WHAT IS BEING ASKED. Whenever a line below includes the string "computer", show it.

Stored items from a collection.
________________

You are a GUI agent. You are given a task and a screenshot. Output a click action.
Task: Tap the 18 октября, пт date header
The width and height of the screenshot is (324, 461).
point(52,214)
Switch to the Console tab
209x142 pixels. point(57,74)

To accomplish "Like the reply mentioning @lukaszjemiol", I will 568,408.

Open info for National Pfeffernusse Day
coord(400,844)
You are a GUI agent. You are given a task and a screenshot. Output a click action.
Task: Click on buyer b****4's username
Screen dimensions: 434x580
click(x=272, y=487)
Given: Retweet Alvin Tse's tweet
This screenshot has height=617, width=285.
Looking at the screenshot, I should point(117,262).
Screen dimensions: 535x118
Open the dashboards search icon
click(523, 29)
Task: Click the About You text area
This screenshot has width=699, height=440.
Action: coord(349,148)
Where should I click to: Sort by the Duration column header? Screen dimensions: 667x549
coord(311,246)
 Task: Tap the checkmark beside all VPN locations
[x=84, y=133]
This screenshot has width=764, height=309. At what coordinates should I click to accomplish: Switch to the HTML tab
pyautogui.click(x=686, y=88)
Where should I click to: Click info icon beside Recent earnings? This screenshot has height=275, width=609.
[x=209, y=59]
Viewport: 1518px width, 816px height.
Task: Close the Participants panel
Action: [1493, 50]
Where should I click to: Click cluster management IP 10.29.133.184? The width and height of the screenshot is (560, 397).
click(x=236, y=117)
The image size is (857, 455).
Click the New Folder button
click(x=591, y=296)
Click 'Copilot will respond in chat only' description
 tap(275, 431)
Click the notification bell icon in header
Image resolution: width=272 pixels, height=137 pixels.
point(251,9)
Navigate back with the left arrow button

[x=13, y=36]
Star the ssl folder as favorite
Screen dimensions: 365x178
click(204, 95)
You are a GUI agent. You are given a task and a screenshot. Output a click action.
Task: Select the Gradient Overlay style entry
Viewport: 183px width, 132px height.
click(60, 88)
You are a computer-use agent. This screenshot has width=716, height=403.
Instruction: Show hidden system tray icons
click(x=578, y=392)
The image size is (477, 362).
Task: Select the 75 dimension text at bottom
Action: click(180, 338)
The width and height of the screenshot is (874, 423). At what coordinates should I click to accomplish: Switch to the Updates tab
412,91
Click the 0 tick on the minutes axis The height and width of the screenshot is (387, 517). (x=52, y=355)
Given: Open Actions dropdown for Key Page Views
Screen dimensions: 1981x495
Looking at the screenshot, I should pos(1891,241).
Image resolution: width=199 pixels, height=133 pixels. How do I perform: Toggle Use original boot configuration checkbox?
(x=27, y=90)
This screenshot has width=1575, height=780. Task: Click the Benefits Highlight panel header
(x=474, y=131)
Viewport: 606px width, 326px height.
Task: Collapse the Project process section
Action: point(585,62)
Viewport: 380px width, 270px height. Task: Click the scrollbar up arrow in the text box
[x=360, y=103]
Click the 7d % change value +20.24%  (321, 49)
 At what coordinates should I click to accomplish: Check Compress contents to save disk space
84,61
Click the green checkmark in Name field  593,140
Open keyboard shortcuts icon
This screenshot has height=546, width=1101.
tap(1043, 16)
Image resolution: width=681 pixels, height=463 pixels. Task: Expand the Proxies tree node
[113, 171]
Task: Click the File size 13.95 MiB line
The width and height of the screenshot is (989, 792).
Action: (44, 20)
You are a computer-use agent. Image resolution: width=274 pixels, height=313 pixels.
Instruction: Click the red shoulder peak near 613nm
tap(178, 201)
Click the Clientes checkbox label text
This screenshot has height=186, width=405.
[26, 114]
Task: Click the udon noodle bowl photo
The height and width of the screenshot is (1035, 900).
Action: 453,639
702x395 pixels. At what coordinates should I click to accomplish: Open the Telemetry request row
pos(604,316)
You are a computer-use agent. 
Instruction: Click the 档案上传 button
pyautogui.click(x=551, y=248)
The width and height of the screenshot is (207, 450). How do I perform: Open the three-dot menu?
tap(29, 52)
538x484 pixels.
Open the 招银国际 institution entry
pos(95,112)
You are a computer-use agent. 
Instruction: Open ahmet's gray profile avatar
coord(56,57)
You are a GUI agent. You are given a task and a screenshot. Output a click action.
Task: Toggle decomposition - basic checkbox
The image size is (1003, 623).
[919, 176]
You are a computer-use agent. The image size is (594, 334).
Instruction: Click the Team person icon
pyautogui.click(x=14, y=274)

________________

REPLY TO THE TASK.
You are a computer-use agent. This screenshot has width=716, height=403.
You are a computer-use agent. Image resolution: width=274 pixels, height=313 pixels.
You are a computer-use agent. 
You are a computer-use agent. 
You are a computer-use agent. The image size is (594, 334).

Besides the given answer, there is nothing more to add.